::: Data for the task
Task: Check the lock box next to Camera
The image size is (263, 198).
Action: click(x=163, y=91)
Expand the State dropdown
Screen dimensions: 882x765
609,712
::::::
How to complete this task: Every line from the one containing "The image size is (263, 198)." to the final line of the listing above should be set down exactly, with nothing added.

Solution to this problem:
The image size is (263, 198).
Action: click(x=163, y=91)
Expand the State dropdown
Screen dimensions: 882x765
609,712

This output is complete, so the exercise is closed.